千里眼

旅行に2回行ったこと

 青春18きっぷを利用して旅行をしてきた。宮島(厳島神社)と広島(平和記念公園)へ行ったのが1回。門司港〜下関(関門トンネル人道)と湯田温泉中原中也記念館)へ行ったのが1回。括弧内が目当ての場所。
 厳島神社平和記念公園は、両方行ったことがあるはずだけれどもう大昔のことなので今一度と思って行った。何年か前にハネケンが夜の厳島神社でピアノを弾いている映像をテレビで見たのが素敵だったという記憶があったのだけれど、朝の10時ごろに訪れても全く別印象なのであって、潮は満ちても引いてもいない微妙な時間で面白みもなく、ただ島についた途端強烈な鹿臭さに襲われたことだけが強く印象に残った。実は18きっぷ宮島航路も乗船できることに、帰りの船に乗ったところで気がついた。手遅れだった。原爆ドームも慰霊碑も鐘も平和祈念館も平和記念資料館も20年ほど前に来たときの記憶のままで、この平和記念公園を変わらない姿で残し続けていることそのことが取りも直さず平和の実現の証拠なのであるなあと思った。資料館ばかりが人が多くて祈念館の方はガラガラで、祈念館こそ何時間でもゆっくりと留まって考えさせられるところの多い施設なのになあと思った。無料なのになあと思った。

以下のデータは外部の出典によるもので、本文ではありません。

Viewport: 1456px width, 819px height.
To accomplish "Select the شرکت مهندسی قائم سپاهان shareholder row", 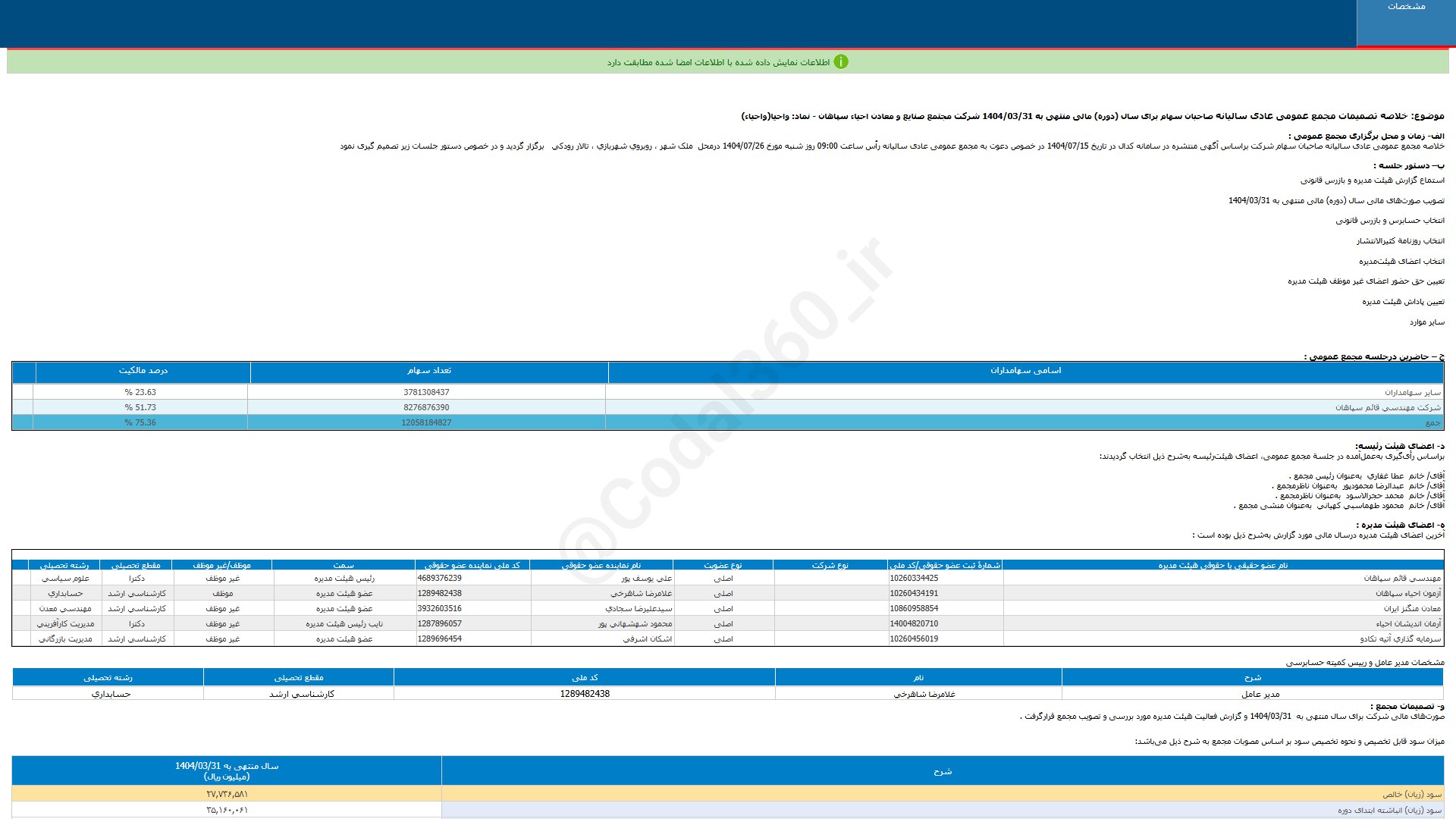I will [x=1387, y=408].
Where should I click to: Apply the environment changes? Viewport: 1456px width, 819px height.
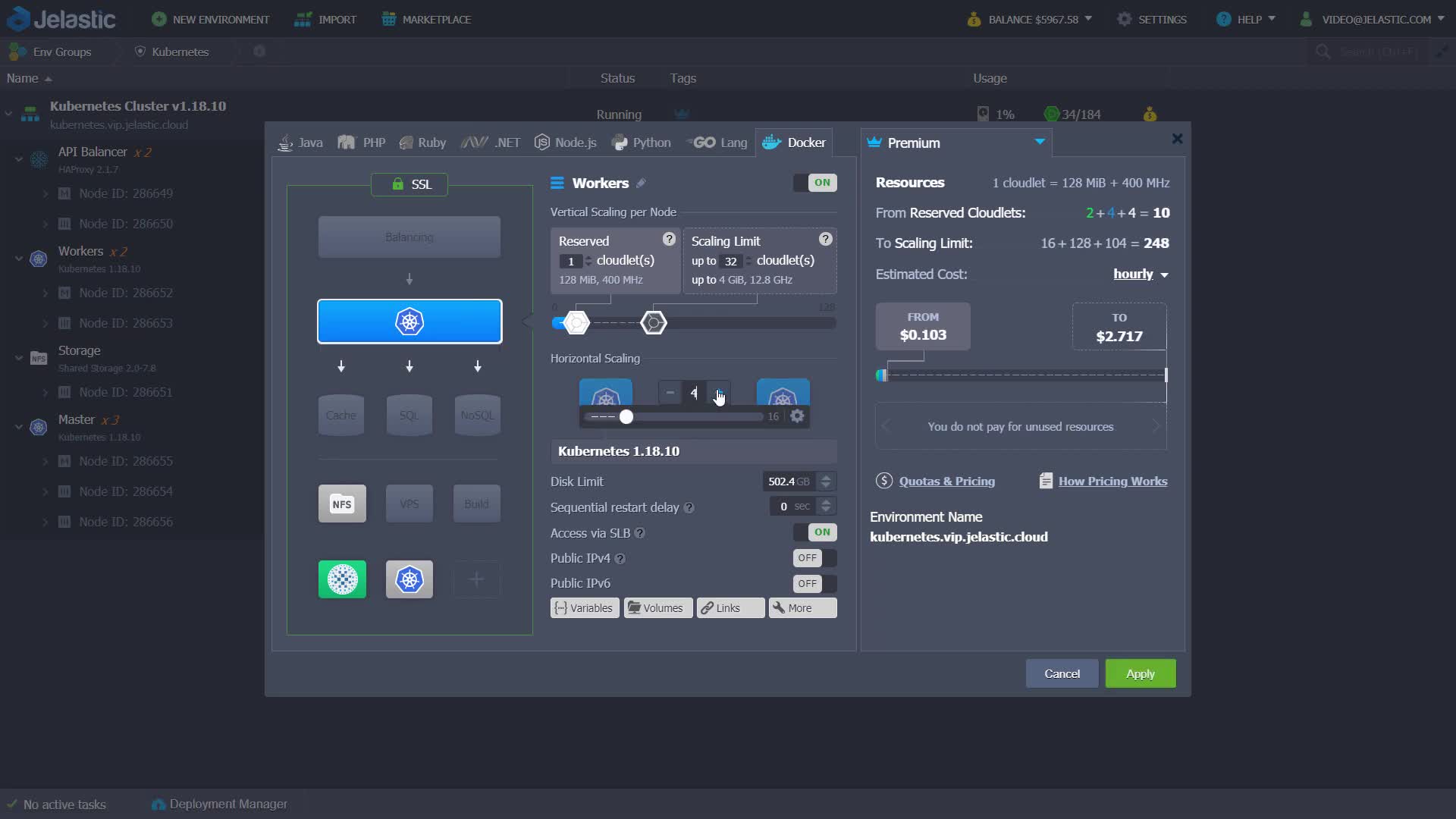[1140, 673]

 中原中也記念館に行くのにムーンライト九州を使うことを決めたときに、どうせだから門司まで行って関門トンネル人道を歩こうと思い立った。いつだったかの『名探偵コナン』のミステリーツアーで出てきたので気になっていたという理由もあった。門司港駅関門トンネル人道下関駅のルートをぶらぶら脇道にそれながら歩いたら2時間半ほど掛かった。門司港周辺はレトロさを売りにしていた。関門トンネル人道はどこか殺風景でものがなしい気分になった。ジョギングやウォーキングをしている地元の人と「おはよう」などと挨拶を交わし、福岡−山口県境を何度も越え跨ぎなどした。トンネルを出た先は壇ノ浦なのでそれらしい何やかやがあった。新山口駅にSLが停まっていて、人々が物珍しげにホームに群がっており通行の非常に妨げとなった。中原中也記念館は「小林秀雄中原中也」というテーマの特別展示をしていた。生誕100年記念ということは没後70年ということでもあった。その後中原家累代の墓まで歩いて参って「ホラホラ、これが僕の骨――/見てゐるのは僕? 可笑しなことだ。」とか「蝉が鳴いてゐるほかになんにもない!」とか「ゆあーん ゆよーん ゆやゆよん」とか「今は三年の昔の秋まで在世/その秋死んだ弟が私の弟で/今ぢや秋岸清涼居士と申しやす、ヘイ。」とか唱えて帰路に着いた。